Records for processing:

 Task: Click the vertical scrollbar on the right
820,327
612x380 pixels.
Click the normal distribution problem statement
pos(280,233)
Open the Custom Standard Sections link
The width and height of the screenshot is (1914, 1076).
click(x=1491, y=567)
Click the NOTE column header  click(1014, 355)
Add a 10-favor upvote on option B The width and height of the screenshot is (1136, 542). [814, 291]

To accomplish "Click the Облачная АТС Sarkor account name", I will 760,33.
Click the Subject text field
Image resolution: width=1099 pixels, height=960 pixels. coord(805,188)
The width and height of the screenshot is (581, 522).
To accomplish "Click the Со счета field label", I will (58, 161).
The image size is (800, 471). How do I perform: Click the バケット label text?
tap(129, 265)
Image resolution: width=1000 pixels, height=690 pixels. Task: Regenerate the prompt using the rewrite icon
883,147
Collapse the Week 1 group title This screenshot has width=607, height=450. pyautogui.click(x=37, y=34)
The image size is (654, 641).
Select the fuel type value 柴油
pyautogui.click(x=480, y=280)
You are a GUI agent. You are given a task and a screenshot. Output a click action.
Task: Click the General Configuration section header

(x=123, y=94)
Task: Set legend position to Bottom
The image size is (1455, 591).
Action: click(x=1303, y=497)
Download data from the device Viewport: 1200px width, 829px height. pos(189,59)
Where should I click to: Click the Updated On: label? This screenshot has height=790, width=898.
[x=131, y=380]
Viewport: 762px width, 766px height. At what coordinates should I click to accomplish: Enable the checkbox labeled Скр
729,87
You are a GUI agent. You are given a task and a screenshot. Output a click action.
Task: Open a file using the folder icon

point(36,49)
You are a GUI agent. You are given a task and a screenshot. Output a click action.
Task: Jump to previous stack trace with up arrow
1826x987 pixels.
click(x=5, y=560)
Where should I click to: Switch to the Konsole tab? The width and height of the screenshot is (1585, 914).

Activity: Using the listing above, return word for word each line from the one that has "The image size is (654, 641)." through the one that has "Download data from", and no line outside that range.

Exercise solution:
The image size is (654, 641).
Select the fuel type value 柴油
pyautogui.click(x=480, y=280)
You are a GUI agent. You are given a task and a screenshot. Output a click action.
Task: Click the General Configuration section header

(x=123, y=94)
Task: Set legend position to Bottom
The image size is (1455, 591).
Action: click(x=1303, y=497)
Download data from the device Viewport: 1200px width, 829px height. pos(189,59)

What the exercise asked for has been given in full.